EXERCISE DETAILS:
Restate the records that follow word for word. Omit the images.

RECORDS START

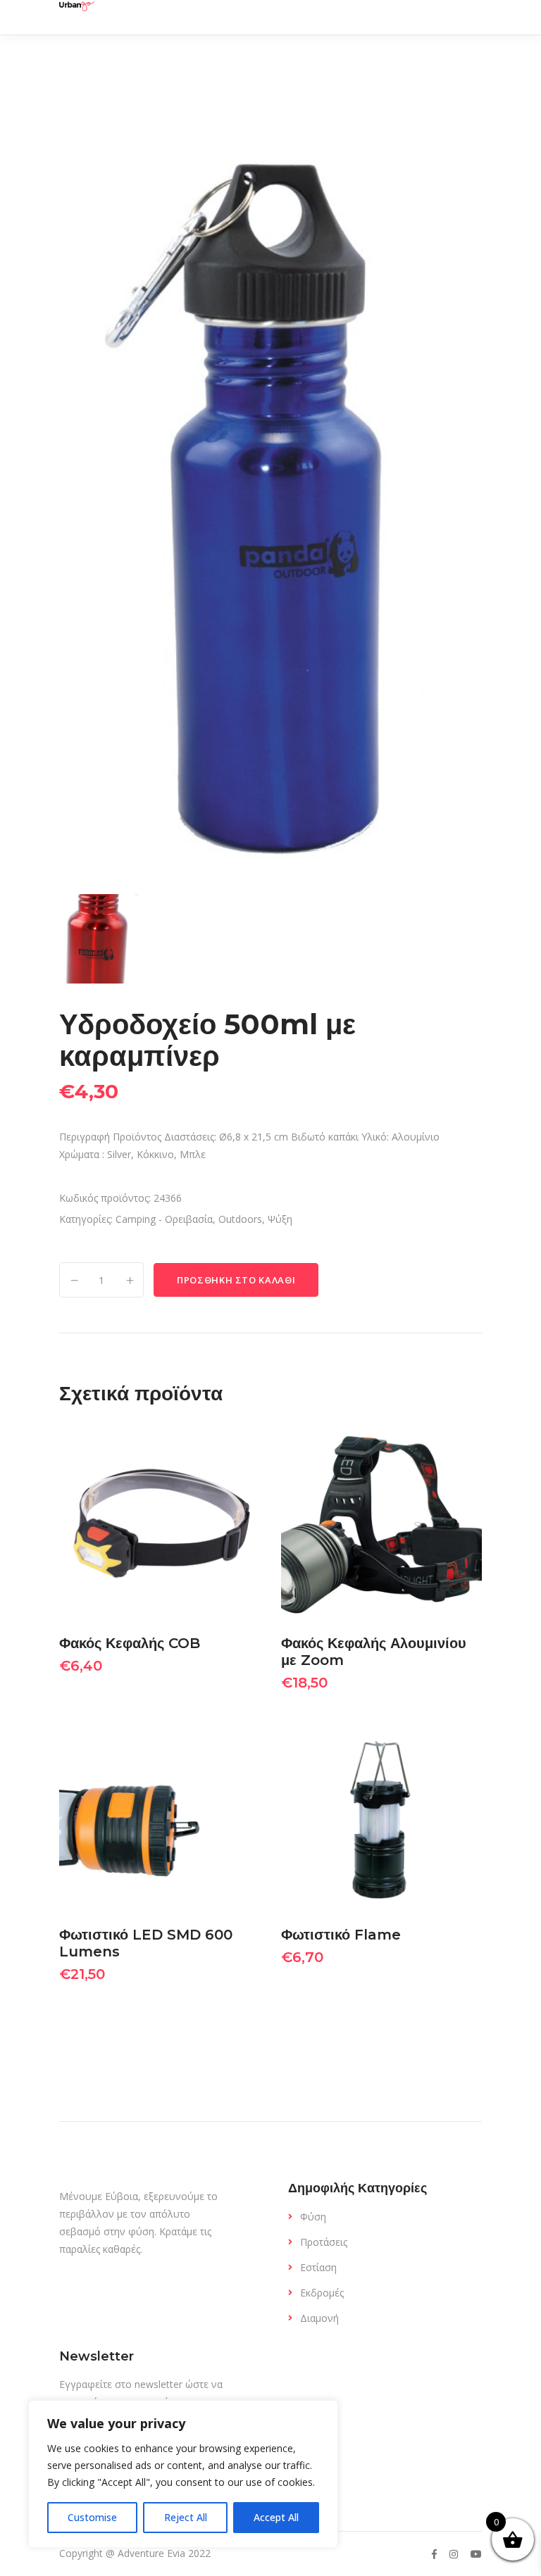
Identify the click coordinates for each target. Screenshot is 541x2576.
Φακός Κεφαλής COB (129, 1643)
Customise (92, 2517)
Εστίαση (318, 2267)
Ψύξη (280, 1219)
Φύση (313, 2216)
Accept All (276, 2517)
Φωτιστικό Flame (341, 1934)
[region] (183, 2474)
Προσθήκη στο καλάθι (236, 1280)
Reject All (185, 2517)
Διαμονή (319, 2318)
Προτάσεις (323, 2242)
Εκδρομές (322, 2292)
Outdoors (240, 1219)
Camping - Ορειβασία (164, 1219)
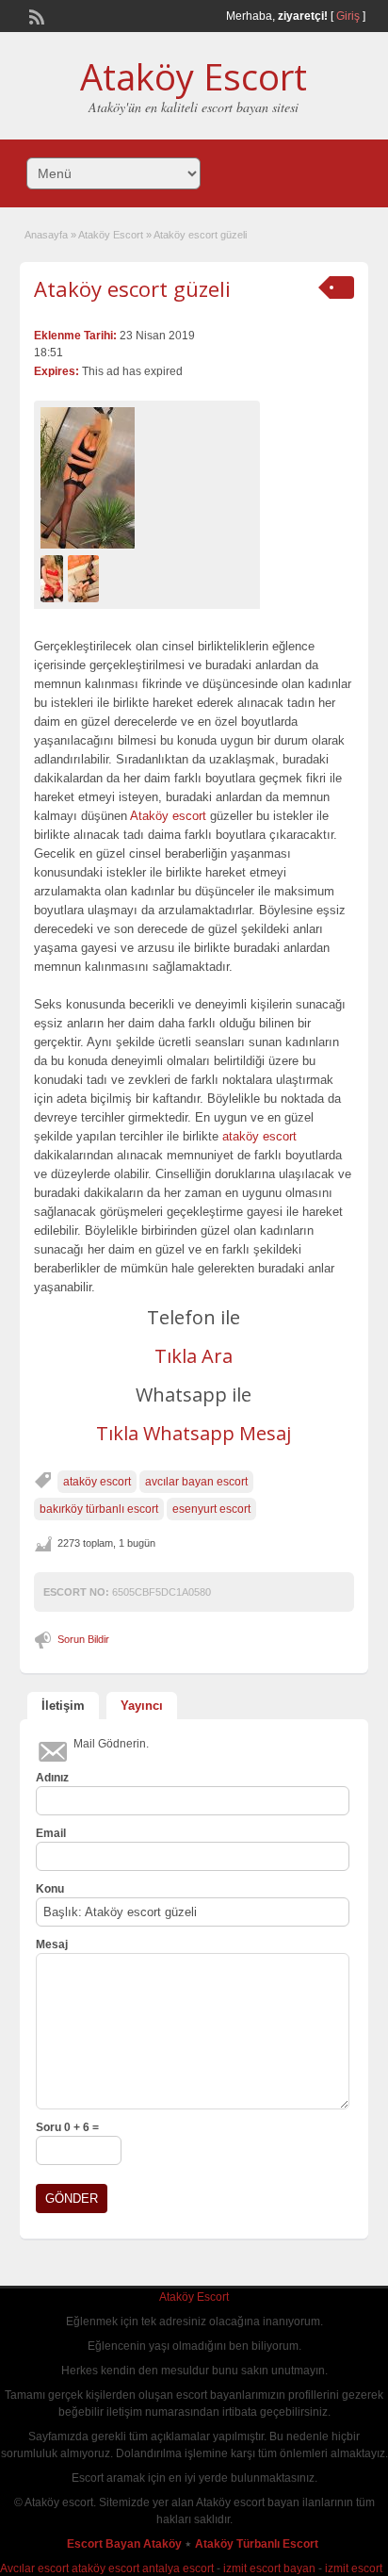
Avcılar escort (34, 2568)
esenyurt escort (211, 1509)
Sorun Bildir (83, 1639)
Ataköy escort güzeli (132, 288)
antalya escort (178, 2568)
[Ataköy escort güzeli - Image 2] (86, 577)
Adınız (52, 1777)
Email (51, 1833)
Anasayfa (46, 234)
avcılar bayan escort (196, 1481)
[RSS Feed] (34, 15)
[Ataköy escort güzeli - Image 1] (54, 577)
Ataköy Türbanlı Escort (258, 2544)
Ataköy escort (168, 816)
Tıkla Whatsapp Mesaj (193, 1433)
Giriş (348, 16)
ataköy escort (259, 1136)
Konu (50, 1888)
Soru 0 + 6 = (67, 2127)
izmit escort (353, 2568)
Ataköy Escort (193, 76)
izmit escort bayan (269, 2568)
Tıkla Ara (193, 1356)
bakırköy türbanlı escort (99, 1509)
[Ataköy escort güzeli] (146, 478)
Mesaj (52, 1944)
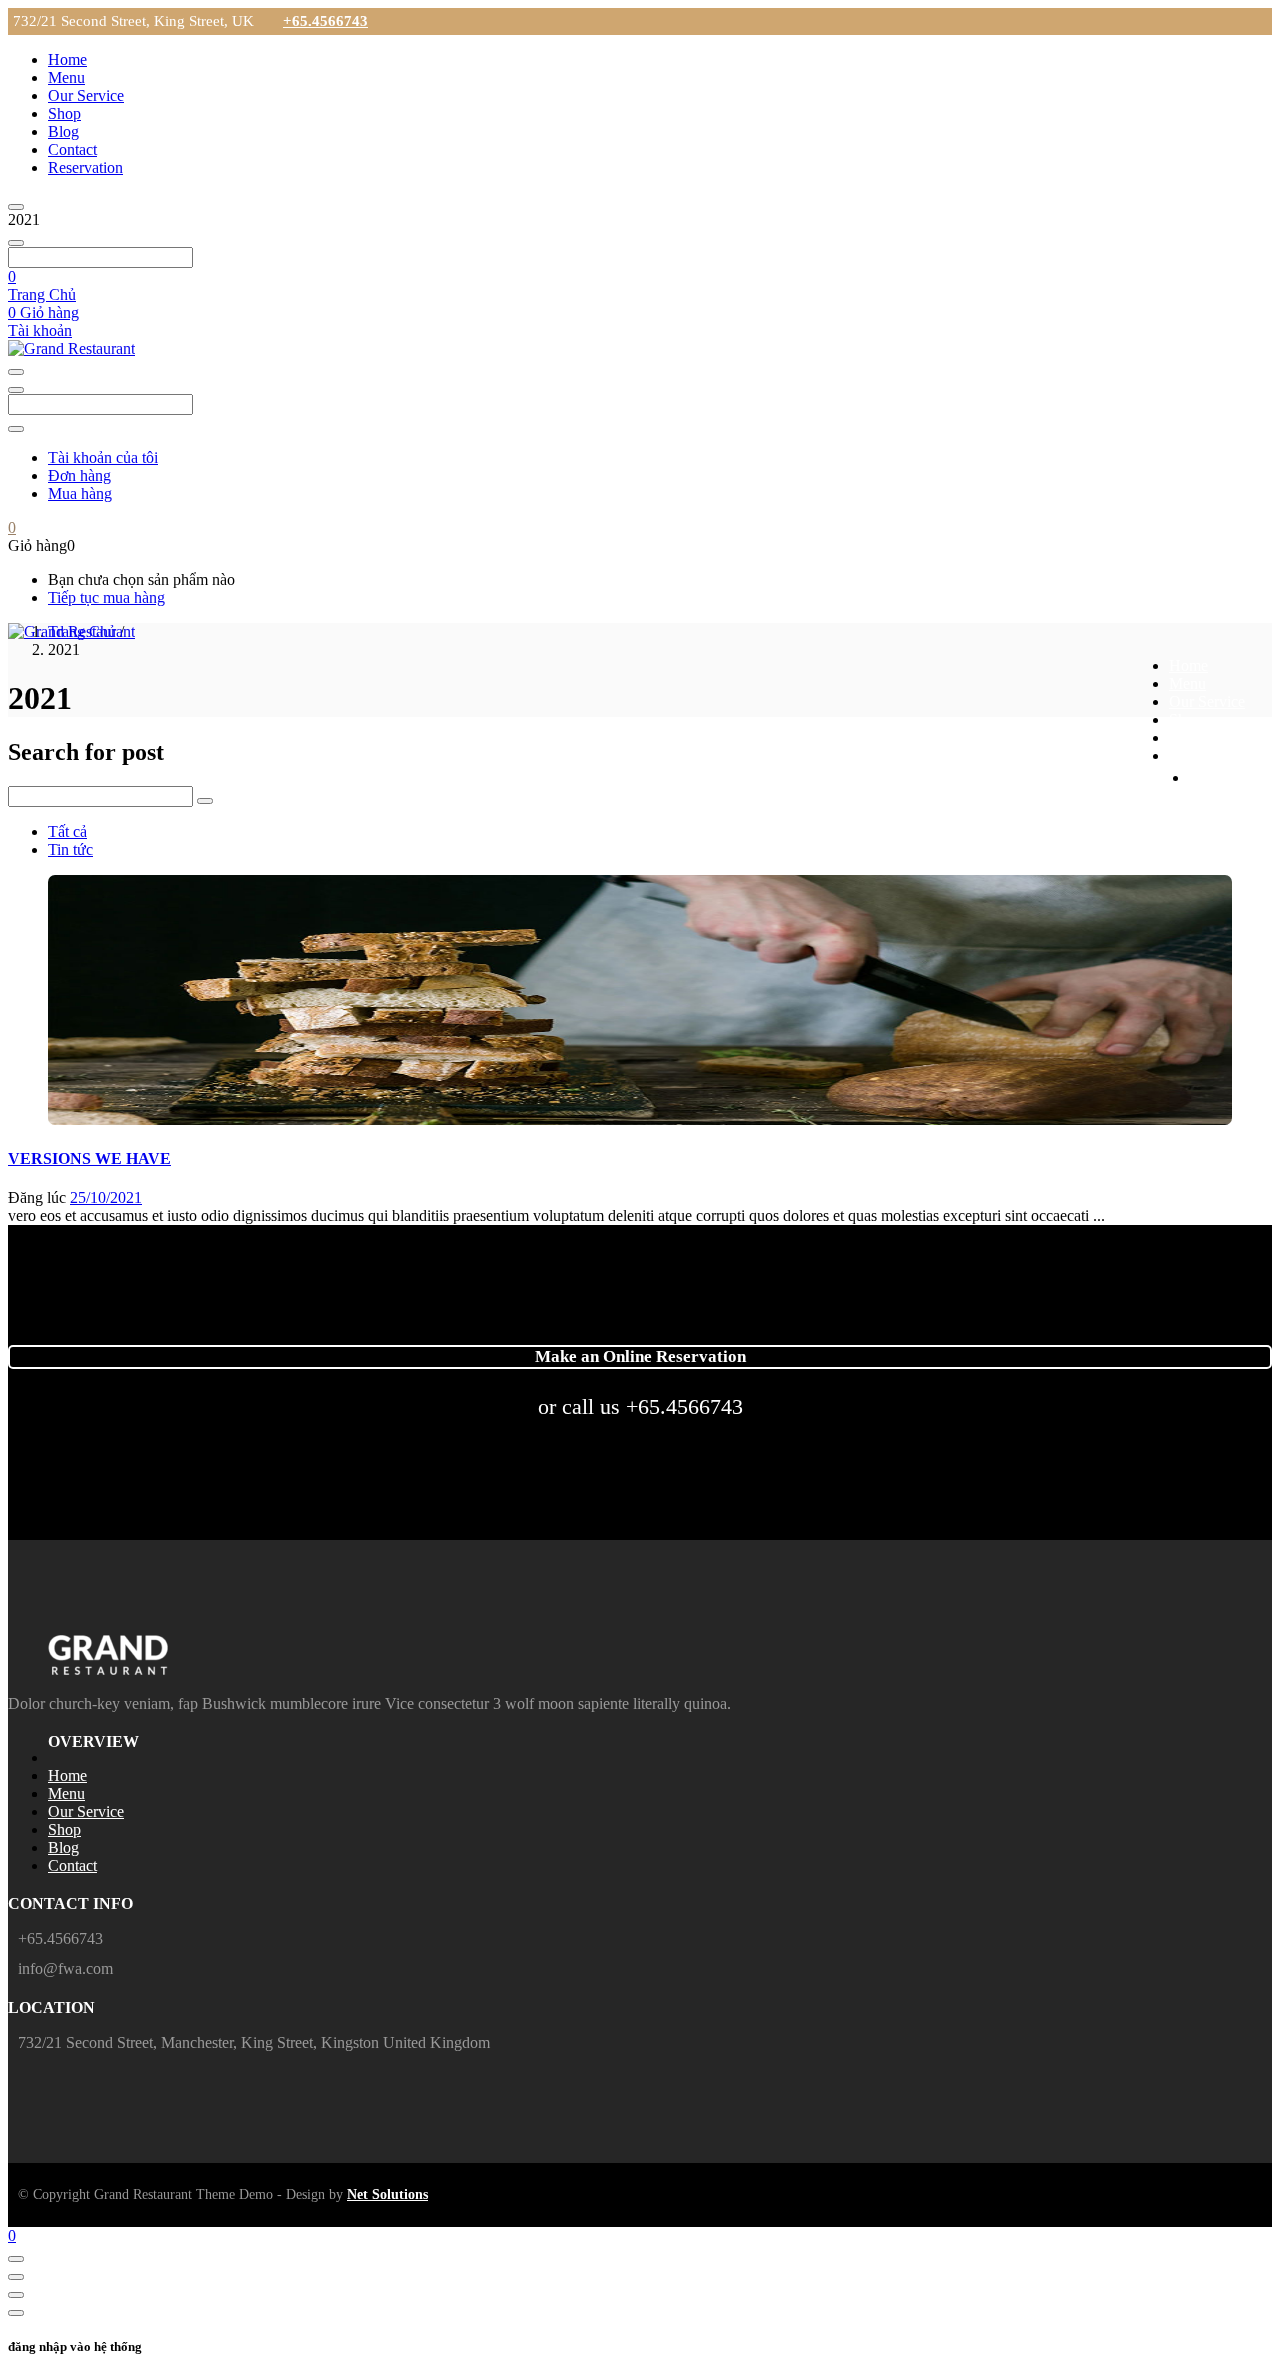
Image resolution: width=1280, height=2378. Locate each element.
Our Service (86, 95)
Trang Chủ (42, 294)
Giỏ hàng (43, 312)
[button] (12, 276)
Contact (72, 149)
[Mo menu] (16, 207)
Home (67, 59)
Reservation (85, 167)
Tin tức (70, 849)
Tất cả (67, 831)
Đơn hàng (79, 475)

RECORDS END

SOLUTION TO THIS TASK:
Identify the click coordinates for each target. Screenshot is 541x2576.
Φακός Κεφαλής COB (129, 1643)
Customise (92, 2517)
Εστίαση (318, 2267)
Ψύξη (280, 1219)
Φύση (313, 2216)
Accept All (276, 2517)
Φωτιστικό Flame (341, 1934)
[region] (183, 2474)
Προσθήκη στο καλάθι (236, 1280)
Reject All (185, 2517)
Διαμονή (319, 2318)
Προτάσεις (323, 2242)
Εκδρομές (322, 2292)
Outdoors (240, 1219)
Camping - Ορειβασία (164, 1219)
Avcılar escort (34, 2568)
esenyurt escort (211, 1509)
Sorun Bildir (83, 1639)
Ataköy escort güzeli (132, 288)
antalya escort (178, 2568)
[Ataköy escort güzeli - Image 2] (86, 577)
Adınız (52, 1777)
Email (51, 1833)
Anasayfa (46, 234)
avcılar bayan escort (196, 1481)
[RSS Feed] (34, 15)
[Ataköy escort güzeli - Image 1] (54, 577)
Ataköy Türbanlı Escort (258, 2544)
Ataköy escort (168, 816)
Tıkla Whatsapp Mesaj (193, 1433)
Giriş (348, 16)
ataköy escort (259, 1136)
Konu (50, 1888)
Soru 0 + 6 = (67, 2127)
izmit escort (353, 2568)
Ataköy Escort (193, 76)
izmit escort bayan (269, 2568)
Tıkla Ara (193, 1356)
bakırköy türbanlı escort (99, 1509)
[Ataköy escort güzeli] (146, 478)
Mesaj (52, 1944)
Image resolution: width=1280, height=2378. Locate each element.
Our Service (86, 95)
Trang Chủ (42, 294)
Giỏ hàng (43, 312)
[button] (12, 276)
Contact (72, 149)
[Mo menu] (16, 207)
Home (67, 59)
Reservation (85, 167)
Tin tức (70, 849)
Tất cả (67, 831)
Đơn hàng (79, 475)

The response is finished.